2021-09-28
Avoiding flawed server ACPI information for power monitoring
Today I noticed that one of our servers was regularly logging a burst of kernel messages about problems with ACPI data. These messages looked like:
ACPI Error: No handler for Region [POWR] (000000000c9d7b92) [IPMI] (20190816/evregion-129) ACPI Error: Region IPMI (ID=7) has no handler (20190816/exfldio-261) No Local Variables are initialized for Method [_PMM] No Arguments are initialized for method [_PMM] ACPI Error: Aborting method \_SB.PMI0._PMM due to previous error (AE_NOT_EXIST) (20190816/psparse-529) ACPI Error: AE_NOT_EXIST, Evaluating _PMM (20190816/power_meter-325)
This surprised me, because in this day and age I would expect servers
like this (a current model from a name brand vendor) to not have
ACPI problems, especially with Linux. But here we are. This particular
set of ACPI error reports is happening because the Prometheus
host agent was trying
to read power usage information from /sys/class/hwmon
that was
theoretically available through ACPI.
In modern kernels, the acpi_power_meter
kernel module is what
extracts this information from the depths of ACPI (or tries to);
it is, to quote it, "a hwmon driver for ACPI 4.0 power meters". As
with all information from ACPI stuff, the driver does this by asking
the kernel's general ACPI subsystem to perform ACPI magic, and it's
this that is failing because Linux feels the BIOS's ACPI data has
problems.
Unfortunately there's no good way to fix bad ACPI data like this;
all we can do is stop looking at it. In this case, the best way to
do that is to unload the acpi_power_meter
module and blacklist
it so that it won't be reloaded on reboot. One set of directions
for this is in this Prometheus host agent issue.

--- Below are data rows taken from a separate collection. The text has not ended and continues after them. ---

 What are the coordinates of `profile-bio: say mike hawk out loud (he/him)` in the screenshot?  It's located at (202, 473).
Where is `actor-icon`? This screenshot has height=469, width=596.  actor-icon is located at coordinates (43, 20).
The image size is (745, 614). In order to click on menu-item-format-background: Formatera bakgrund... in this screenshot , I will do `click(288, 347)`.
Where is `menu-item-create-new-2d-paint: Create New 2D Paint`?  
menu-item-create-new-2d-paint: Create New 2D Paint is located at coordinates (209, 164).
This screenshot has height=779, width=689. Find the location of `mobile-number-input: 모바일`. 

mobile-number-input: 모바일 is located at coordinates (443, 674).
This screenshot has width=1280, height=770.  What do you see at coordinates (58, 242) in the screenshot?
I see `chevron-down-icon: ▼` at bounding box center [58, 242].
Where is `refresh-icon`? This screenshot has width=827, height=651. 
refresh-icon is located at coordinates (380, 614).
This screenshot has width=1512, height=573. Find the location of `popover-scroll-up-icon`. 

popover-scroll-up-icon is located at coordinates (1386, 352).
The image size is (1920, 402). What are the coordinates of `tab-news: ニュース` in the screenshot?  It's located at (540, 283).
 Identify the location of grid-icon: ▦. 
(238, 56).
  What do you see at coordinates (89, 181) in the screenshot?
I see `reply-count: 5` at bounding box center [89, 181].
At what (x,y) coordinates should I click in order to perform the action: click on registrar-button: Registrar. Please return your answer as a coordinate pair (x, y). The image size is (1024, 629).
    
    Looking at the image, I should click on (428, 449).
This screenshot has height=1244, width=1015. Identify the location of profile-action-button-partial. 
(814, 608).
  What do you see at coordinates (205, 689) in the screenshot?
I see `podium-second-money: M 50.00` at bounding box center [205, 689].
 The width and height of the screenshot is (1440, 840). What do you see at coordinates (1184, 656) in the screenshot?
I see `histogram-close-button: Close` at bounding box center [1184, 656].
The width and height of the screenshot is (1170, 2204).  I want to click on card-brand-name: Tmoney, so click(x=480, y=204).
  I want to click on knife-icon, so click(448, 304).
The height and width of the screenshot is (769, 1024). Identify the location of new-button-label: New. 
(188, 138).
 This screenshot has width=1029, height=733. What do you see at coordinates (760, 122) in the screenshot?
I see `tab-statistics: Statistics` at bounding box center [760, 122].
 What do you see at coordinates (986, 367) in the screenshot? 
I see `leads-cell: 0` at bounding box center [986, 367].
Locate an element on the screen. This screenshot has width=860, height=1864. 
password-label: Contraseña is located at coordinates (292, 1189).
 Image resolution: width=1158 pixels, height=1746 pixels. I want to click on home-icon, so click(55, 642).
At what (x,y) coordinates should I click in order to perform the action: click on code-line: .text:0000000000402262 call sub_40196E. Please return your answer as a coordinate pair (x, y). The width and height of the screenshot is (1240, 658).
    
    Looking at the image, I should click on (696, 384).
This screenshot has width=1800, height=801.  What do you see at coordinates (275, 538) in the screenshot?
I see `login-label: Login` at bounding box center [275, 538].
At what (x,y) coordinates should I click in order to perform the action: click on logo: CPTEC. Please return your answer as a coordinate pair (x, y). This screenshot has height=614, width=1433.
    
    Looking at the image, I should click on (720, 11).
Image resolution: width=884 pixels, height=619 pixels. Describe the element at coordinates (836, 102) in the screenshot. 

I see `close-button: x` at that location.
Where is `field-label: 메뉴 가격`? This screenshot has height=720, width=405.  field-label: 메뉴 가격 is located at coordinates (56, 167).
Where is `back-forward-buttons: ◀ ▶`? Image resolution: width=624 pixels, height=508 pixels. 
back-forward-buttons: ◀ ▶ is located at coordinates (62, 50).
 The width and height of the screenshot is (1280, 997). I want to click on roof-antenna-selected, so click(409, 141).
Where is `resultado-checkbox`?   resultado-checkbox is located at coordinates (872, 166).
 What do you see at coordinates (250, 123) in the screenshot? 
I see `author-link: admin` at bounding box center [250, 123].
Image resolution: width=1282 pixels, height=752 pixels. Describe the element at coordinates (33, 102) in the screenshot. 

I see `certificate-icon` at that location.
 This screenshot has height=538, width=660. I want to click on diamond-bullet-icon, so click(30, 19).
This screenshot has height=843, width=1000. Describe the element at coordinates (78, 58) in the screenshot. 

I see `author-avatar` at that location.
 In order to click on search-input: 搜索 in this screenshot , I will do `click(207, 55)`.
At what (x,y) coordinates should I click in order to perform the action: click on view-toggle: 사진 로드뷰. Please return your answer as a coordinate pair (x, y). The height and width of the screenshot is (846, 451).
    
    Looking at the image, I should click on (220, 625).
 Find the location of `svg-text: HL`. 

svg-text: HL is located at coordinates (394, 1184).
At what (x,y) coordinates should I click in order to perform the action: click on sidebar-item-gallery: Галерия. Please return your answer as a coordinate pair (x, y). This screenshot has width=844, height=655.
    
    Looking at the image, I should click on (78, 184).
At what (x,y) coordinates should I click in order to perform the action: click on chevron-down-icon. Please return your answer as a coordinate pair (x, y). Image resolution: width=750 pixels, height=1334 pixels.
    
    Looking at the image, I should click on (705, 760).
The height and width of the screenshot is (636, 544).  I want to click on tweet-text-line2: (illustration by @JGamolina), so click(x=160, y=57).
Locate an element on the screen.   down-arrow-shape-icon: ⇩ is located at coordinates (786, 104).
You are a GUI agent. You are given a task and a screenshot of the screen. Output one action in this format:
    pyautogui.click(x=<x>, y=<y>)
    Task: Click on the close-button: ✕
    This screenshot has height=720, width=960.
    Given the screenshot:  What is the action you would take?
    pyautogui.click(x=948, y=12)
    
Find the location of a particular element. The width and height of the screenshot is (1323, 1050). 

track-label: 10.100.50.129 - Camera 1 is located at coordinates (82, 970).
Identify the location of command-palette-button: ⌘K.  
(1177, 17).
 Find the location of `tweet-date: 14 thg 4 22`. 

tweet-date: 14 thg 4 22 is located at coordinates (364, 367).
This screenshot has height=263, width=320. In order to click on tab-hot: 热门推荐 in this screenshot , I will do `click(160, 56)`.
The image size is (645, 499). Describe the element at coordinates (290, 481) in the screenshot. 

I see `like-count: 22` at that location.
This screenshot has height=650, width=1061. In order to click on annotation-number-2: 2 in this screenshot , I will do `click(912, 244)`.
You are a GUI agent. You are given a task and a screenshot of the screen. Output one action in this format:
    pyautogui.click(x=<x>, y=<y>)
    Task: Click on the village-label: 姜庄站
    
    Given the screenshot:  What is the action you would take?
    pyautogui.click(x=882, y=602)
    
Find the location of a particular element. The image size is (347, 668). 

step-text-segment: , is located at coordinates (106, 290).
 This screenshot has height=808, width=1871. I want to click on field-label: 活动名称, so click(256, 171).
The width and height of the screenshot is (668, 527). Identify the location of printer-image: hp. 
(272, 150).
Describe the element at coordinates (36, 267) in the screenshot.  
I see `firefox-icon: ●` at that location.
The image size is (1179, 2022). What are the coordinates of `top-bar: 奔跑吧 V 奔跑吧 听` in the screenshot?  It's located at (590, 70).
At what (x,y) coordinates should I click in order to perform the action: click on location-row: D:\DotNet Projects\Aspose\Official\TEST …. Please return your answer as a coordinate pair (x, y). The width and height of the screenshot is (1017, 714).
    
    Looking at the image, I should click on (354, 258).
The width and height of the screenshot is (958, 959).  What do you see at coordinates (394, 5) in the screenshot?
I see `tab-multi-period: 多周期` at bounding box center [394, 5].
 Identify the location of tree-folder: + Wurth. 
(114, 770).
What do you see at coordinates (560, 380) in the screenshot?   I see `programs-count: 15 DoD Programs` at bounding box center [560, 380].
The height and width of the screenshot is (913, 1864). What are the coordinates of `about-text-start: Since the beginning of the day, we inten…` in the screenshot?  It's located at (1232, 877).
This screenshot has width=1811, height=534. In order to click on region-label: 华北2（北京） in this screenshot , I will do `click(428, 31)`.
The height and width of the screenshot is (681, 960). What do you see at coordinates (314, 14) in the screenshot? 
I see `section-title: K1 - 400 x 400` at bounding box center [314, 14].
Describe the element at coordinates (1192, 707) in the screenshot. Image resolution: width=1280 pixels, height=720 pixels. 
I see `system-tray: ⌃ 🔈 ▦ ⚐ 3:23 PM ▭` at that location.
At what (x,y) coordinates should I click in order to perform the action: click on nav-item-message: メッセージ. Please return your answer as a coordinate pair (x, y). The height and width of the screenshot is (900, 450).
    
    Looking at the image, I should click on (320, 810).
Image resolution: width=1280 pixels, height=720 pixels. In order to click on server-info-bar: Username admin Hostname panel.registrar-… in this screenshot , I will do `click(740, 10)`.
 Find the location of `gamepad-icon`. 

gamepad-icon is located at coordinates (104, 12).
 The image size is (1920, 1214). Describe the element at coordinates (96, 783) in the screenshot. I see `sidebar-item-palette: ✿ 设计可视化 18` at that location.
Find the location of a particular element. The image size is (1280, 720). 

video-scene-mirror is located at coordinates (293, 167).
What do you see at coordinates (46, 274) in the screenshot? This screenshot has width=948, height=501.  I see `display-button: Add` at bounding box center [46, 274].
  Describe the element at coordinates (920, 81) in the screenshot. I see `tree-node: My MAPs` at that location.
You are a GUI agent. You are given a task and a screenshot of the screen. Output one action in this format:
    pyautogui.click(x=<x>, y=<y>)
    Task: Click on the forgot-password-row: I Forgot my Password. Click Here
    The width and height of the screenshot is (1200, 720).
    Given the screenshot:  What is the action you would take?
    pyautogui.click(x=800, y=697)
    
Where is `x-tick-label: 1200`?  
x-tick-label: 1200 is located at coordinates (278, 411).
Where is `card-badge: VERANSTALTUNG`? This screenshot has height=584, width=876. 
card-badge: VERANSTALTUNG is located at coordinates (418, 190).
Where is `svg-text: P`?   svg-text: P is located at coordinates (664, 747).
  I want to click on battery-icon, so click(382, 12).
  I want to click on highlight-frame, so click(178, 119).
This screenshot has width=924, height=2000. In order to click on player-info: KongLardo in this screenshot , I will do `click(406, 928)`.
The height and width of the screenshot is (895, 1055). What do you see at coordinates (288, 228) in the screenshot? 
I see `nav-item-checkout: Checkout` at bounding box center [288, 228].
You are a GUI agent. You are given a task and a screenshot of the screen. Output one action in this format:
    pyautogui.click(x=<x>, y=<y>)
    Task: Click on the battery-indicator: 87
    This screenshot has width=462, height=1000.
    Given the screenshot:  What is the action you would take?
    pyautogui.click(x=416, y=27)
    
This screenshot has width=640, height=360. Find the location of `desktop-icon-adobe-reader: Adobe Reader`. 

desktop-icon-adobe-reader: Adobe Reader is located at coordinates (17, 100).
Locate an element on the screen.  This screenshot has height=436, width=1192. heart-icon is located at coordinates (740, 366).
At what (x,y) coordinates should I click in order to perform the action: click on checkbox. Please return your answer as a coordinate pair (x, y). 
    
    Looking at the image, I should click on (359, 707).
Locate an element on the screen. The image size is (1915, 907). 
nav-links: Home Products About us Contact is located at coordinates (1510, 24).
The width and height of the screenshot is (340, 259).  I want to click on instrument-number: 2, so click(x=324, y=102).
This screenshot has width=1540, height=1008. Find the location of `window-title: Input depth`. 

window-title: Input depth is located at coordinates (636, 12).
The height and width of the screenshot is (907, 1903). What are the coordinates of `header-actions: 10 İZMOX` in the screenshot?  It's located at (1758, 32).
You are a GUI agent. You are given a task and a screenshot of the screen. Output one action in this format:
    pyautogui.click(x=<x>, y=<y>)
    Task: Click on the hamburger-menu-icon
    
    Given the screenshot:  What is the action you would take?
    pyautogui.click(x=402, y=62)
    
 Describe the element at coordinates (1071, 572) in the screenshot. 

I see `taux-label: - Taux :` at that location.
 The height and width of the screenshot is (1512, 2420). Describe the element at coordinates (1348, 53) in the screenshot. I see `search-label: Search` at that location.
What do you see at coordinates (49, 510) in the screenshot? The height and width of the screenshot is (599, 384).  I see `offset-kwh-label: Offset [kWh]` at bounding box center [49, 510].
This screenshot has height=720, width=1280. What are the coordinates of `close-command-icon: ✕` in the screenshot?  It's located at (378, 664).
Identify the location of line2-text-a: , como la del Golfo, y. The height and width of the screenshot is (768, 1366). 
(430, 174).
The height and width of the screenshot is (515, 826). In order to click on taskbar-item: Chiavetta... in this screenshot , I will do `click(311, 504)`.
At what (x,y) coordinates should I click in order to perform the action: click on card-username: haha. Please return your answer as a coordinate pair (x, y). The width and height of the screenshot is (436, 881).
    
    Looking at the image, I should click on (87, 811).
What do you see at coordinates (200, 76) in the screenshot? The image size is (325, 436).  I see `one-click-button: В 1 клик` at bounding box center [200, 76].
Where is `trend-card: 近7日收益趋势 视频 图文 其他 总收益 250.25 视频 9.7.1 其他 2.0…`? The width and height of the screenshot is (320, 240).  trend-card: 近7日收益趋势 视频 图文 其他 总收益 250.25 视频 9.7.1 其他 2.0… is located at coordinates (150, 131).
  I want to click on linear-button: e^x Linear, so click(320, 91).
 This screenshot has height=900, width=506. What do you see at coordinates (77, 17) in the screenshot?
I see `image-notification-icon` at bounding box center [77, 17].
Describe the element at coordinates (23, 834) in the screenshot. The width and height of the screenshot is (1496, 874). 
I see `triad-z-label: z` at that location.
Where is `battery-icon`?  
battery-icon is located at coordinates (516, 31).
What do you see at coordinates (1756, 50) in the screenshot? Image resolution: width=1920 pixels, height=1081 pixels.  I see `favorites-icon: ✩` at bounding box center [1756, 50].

(Since the module seems to not be able to do anything due to the bad ACPI information, I don't feel too bad about blocking it entirely.)
As a side note, this is another case of a set of kernel error messages
that should be rate-limited but aren't. The BIOS's ACPI data is rather
unlikely to change while the kernel is running, so this error is
essentially permanent until reboot. Reporting it every time something
peers at the /sys
hwmon files is not particularly useful and is
a great way to have your kernel messages spammed, driving out more
important things.